Assignment → Would you return the lines between the one holding "[NÓN CHẤT - ĐỒ PHƯỢT TẠI BIÊN HÒA] (252, 21)" and the one holding "Περιβάλλον (25, 2426)", inclusive, and only those, exactly as they stand in the listing below?

Provided data →
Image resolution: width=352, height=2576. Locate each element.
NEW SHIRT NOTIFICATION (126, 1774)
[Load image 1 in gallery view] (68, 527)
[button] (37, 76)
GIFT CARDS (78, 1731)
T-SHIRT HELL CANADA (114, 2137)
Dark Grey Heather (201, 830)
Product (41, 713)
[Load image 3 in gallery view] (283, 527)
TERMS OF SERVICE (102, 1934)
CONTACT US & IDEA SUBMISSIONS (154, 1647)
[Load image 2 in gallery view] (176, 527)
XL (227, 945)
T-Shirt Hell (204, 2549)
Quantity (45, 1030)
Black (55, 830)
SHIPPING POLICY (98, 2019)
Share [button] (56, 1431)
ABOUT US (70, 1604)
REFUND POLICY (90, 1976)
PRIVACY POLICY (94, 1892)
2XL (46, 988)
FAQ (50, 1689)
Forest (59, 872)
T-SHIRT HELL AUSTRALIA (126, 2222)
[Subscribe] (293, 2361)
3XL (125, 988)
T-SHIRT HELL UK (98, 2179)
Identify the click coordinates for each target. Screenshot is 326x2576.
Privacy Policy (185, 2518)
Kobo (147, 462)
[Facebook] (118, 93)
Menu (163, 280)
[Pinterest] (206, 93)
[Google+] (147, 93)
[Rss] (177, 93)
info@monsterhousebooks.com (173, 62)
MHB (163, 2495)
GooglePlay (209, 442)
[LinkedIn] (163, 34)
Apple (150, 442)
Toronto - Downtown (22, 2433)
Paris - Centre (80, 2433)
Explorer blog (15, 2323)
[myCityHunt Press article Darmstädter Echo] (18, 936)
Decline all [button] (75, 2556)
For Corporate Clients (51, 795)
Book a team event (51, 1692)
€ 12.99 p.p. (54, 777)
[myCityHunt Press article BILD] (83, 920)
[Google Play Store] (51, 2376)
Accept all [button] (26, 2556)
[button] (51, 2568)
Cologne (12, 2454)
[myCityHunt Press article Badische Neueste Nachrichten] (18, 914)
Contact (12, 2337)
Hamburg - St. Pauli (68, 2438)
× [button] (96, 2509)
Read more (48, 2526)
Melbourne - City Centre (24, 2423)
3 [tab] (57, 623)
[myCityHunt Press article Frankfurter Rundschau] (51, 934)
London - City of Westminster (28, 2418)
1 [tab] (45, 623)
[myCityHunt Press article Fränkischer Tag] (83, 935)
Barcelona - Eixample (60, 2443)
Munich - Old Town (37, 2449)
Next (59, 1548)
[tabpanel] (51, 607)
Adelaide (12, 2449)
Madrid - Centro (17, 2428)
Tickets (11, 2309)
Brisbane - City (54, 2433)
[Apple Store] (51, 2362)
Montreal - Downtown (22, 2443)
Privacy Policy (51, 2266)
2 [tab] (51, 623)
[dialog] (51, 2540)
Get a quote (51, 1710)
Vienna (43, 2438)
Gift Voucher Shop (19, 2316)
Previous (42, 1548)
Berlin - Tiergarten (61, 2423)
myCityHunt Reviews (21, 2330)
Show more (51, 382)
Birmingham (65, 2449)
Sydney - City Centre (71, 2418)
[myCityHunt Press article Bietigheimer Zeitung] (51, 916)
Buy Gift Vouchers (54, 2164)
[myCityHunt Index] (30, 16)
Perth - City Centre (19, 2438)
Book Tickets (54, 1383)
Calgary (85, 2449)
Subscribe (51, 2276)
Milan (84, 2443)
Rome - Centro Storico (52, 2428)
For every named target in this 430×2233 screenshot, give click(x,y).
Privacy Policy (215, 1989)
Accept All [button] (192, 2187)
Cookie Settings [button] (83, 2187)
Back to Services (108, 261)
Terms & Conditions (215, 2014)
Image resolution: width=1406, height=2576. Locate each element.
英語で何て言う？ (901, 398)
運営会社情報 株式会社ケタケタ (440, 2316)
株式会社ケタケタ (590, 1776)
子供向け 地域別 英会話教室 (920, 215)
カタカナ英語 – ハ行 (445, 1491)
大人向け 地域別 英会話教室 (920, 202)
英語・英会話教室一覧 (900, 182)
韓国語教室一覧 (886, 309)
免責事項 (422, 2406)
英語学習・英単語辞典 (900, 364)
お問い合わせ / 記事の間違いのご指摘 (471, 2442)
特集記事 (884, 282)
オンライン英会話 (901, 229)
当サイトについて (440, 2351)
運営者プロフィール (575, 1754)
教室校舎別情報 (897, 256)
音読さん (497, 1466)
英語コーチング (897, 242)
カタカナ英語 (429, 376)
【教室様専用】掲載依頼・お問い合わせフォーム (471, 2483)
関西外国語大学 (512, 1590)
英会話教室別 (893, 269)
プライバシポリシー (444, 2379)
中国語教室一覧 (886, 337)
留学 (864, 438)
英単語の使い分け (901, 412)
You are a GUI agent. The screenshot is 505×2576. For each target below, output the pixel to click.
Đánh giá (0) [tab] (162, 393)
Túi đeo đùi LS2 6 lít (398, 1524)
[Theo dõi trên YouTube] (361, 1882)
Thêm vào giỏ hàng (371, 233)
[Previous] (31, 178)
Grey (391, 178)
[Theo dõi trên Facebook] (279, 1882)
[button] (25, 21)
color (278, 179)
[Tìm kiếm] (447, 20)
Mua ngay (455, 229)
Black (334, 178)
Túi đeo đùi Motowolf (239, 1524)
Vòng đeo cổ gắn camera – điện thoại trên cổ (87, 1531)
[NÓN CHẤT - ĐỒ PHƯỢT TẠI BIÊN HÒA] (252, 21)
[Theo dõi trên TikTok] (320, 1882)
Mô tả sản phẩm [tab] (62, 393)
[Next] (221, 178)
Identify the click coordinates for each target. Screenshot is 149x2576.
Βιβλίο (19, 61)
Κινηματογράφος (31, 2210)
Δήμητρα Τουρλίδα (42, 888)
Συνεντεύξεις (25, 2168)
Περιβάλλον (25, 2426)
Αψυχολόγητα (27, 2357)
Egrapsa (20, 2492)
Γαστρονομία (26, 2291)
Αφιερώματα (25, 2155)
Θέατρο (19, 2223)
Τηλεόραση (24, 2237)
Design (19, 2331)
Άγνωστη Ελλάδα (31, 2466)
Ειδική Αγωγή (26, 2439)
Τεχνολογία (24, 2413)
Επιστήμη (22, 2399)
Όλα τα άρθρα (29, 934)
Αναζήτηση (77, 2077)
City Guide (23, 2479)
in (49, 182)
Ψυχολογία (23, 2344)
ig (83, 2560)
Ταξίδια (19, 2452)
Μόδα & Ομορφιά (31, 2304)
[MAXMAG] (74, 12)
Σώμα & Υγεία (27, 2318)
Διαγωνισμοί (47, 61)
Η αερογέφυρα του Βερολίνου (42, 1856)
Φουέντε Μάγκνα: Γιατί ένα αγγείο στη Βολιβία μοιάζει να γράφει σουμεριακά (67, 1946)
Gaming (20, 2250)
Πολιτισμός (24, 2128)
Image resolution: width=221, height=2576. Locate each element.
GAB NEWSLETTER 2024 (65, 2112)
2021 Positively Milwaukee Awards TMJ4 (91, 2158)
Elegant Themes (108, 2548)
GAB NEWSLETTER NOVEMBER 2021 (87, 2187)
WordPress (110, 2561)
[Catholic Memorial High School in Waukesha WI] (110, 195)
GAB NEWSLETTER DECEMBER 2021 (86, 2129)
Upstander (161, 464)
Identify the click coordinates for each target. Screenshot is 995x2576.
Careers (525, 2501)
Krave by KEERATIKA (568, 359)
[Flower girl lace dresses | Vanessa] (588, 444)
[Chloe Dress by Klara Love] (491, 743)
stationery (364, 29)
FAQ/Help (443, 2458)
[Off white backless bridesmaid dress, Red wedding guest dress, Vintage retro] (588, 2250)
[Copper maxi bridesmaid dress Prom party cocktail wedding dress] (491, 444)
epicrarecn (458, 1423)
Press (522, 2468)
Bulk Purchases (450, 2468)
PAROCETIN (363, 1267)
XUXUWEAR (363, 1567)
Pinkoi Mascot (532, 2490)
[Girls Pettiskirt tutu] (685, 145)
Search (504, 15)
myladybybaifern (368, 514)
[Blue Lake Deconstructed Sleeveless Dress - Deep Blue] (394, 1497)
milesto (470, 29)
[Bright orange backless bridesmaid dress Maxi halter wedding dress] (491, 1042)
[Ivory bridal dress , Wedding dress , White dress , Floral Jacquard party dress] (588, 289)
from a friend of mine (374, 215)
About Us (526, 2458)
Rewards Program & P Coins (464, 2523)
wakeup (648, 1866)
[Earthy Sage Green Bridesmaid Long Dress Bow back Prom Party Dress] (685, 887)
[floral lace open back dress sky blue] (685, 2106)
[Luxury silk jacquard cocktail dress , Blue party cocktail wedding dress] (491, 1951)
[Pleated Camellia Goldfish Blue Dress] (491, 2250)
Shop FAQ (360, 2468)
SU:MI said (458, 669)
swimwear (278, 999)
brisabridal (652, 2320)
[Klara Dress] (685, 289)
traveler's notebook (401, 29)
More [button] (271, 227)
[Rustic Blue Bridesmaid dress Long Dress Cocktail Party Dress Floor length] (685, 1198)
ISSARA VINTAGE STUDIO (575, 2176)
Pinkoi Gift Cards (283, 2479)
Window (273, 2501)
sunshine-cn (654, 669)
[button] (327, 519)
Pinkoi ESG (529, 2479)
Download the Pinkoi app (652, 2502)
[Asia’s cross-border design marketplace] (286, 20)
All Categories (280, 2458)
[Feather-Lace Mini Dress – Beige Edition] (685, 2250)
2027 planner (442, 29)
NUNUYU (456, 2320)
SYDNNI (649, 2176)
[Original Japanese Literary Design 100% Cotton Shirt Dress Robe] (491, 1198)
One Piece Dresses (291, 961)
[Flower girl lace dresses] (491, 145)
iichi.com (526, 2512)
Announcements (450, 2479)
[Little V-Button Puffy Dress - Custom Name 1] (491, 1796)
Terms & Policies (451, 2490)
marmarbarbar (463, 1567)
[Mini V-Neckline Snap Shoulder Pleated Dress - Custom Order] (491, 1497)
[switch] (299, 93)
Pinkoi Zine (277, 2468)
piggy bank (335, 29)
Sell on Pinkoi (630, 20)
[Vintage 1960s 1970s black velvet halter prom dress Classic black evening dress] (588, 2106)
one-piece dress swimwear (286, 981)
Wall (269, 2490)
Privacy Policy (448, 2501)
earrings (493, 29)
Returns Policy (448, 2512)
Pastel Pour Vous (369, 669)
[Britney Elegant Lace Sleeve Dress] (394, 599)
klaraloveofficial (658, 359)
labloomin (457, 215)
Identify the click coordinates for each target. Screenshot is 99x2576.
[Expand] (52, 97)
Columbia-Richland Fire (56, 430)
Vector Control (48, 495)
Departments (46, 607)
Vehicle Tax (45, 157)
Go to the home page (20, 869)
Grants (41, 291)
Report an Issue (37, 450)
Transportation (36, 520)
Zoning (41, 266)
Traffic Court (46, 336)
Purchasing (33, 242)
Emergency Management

Answer area →
[NÓN CHẤT - ĐỒ PHƯỢT TẠI BIÊN HÒA] (252, 21)
[Theo dõi trên TikTok] (320, 1882)
Mô tả sản phẩm [tab] (62, 393)
[Next] (221, 178)
Identify the click coordinates for each target. Screenshot is 149x2576.
Βιβλίο (19, 61)
Κινηματογράφος (31, 2210)
Δήμητρα Τουρλίδα (42, 888)
Συνεντεύξεις (25, 2168)
Περιβάλλον (25, 2426)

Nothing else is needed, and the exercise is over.